MENSAJE RECIBIDO EN 1980
Maestro Sananda:
Queridos hermanos:
Que el amor que siento por la humanidad sea compartido por todos ustedes y encuentren en él la energía que los mueva cada segundo de su existencia.
En la vida de un planeta hay momentos de gozo, de tristeza, de angustia, de expectación y en esta hora en que nuestra Amada Madre la Tierra se está preparando para el advenimiento de un nuevo ser cósmico, es nuestra obligación como seres conscientes de luz auxiliarla en los trabajos de parto.
Este Gran Ser que ha prestado su materia para que cada uno de nosotros pudiéramos cumplir con la Voluntad de nuestro Padre, ahora necesita de nuestra ayuda.
Este Gran Ser que hoy mira al cielo entreviendo un nuevo horizonte y recibiendo ya los albores de un futuro glorioso, está pasando por los momentos difíciles de este nuevo nacimiento.
¿Sienten este gran amor por su Madre?, ¿lo sienten realmente? ¿Captan en sí mismos esos hilos de fluidos energéticos que los conectan desde su plexo solar y desde su plexo sacro, con el corazón mismo de la Tierra? ¿Son capaces de sentir ese Gran Amor que Ella les manda?

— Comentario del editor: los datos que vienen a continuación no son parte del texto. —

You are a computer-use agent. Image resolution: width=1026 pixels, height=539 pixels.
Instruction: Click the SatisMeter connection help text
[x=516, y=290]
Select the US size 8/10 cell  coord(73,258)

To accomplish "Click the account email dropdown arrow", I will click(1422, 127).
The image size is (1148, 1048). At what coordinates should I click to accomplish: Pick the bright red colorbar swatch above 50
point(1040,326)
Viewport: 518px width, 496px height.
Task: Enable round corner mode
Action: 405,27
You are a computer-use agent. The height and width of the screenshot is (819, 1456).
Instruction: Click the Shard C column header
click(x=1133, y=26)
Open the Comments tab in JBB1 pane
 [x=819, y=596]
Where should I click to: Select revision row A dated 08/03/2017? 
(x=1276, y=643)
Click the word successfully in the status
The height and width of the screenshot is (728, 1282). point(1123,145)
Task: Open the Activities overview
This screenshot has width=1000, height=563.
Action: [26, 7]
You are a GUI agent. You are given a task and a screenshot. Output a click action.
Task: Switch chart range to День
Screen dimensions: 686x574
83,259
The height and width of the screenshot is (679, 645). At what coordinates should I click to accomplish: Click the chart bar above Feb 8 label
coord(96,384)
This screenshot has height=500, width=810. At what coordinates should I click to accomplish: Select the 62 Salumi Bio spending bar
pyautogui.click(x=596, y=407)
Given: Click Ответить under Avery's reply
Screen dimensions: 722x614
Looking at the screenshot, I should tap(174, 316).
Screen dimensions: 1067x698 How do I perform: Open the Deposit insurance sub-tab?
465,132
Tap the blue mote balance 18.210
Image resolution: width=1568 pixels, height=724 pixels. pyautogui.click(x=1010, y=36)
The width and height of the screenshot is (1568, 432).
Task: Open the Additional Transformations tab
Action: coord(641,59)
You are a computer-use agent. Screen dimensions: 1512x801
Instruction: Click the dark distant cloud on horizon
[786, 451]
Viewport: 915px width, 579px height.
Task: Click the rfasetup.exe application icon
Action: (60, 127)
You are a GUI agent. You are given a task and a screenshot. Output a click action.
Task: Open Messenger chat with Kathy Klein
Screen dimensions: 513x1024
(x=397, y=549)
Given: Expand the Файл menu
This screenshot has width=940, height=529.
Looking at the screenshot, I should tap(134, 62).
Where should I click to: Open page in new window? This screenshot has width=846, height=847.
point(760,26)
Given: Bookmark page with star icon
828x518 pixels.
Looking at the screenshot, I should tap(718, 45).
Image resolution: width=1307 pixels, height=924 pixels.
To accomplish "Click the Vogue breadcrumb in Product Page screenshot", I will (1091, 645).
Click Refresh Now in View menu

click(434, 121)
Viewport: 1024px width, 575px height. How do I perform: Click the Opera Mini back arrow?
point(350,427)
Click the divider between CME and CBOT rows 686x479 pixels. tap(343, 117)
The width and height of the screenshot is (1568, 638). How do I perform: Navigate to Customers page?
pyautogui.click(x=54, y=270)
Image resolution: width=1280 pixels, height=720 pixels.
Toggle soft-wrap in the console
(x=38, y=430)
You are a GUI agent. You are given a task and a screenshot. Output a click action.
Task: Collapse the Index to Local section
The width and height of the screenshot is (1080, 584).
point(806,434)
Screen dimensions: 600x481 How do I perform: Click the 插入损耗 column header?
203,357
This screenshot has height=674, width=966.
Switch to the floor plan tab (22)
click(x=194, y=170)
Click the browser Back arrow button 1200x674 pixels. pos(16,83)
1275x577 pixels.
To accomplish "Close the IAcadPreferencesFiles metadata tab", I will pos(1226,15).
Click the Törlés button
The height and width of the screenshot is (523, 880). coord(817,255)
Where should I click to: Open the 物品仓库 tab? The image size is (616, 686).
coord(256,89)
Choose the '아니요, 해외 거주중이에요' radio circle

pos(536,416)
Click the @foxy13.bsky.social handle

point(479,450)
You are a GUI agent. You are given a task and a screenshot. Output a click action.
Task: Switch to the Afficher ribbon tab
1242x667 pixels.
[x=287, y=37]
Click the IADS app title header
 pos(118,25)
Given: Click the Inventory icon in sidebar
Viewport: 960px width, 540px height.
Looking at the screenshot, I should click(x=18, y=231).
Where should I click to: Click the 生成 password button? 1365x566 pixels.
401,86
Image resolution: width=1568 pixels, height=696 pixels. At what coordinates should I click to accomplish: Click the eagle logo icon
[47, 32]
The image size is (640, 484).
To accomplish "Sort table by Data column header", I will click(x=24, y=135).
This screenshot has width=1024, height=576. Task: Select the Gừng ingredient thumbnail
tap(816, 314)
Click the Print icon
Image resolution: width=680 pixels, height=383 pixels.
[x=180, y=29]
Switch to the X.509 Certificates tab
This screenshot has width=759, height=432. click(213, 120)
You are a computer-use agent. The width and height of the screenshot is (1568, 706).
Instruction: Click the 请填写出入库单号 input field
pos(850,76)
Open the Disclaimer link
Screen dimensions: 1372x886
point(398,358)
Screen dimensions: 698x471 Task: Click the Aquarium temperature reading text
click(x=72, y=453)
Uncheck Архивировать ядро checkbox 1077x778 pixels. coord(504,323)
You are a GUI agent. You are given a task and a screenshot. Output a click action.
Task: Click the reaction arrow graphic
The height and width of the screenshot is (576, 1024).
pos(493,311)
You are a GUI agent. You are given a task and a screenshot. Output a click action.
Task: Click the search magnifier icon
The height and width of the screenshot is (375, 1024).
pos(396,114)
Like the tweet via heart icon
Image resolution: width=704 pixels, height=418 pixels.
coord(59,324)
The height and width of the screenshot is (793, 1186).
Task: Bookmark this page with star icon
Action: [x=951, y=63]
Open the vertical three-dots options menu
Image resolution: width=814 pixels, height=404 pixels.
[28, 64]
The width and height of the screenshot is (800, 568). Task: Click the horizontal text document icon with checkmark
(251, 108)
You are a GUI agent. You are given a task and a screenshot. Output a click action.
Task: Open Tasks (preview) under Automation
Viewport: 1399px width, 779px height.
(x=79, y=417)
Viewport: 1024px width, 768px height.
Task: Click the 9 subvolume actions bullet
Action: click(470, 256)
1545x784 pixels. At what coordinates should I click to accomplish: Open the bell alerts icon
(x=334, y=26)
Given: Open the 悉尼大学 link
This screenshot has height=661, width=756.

Si lo son, entonces pido para Ella una profunda bendición, un profundo sentimiento de agradecimiento de parte de todos nosotros, porque si antes Ella ha colaborado de manera fiel y diligente con todos nuestros trabajos, hoy es Ella la que está demandando de nosotros algunas pequeñas cosas que para Ella son indispensables.
Si fuéramos conscientes de los esfuerzos que está haciendo Ella por evitar un cataclismo de magnitudes mundiales; si fuéramos conscientes de ese Gran Amor que está continuamente enviándonos y de la heroica resistencia que está haciendo para evitar perturbar nuestra vida cotidiana, entenderíamos lo que su Amor representa para la humanidad.
Así como a los seres humanos se les presta atención y ayuda en los momentos difíciles, así a nuestra Amada Madre "La Tierra" se le está prestando ayuda, auxilio, por otros grandes seres cósmicos de su línea de evolución.
Está ahora la Tierra siendo atendida por grandes seres provenientes de los confines más alejados de este universo y la están envolviendo en una suave y dulce inconsciencia que le permita pasar suavemente por esa etapa que está próxima a ocurrir.
A nosotros nos corresponde hacer un trabajo.
El trabajo es llenarla de amor, con un amor profundo que nazca de la conciencia misma del ser, que nazca no de la personalidad que es únicamente un fruto efímero y que dura corto período de tiempo en la Tierra, sino de la conciencia espiritual de alguien que sabe que por miles y miles de años ha estado utilizando este divino cuerpo para su evolución espiritual.
Veamos a nuestra Amada Madre Tierra como el ser que nos cobijó que nos dio calor y nos permitió trabajar en nuestra propia evolución a través de tantos milenios de años, con ese amor profundo irradiemos hacia Ella toda la energía de que seamos capaces y hagámosla pasar de manera suave a través de esta transición que deberá terminar para el año dos mil.
Hoy es el tiempo en que debemos actuar como una misma conciencia, es el tiempo en que las fuerzas de la luz localizadas en la Tierra nos movamos todos bajo una misma voluntad, que cada quien cumpla con sus respectivas misiones que ya han recibido, que su conciencia actual sea grupal y colectiva alineada a los Propósitos Divinos y al Gran Plan Maestro que después revelaremos.
Que estas palabras sean la guía para estos años. Les dejo mi Amor y mi Bendición a cada uno de ustedes. Que así sea.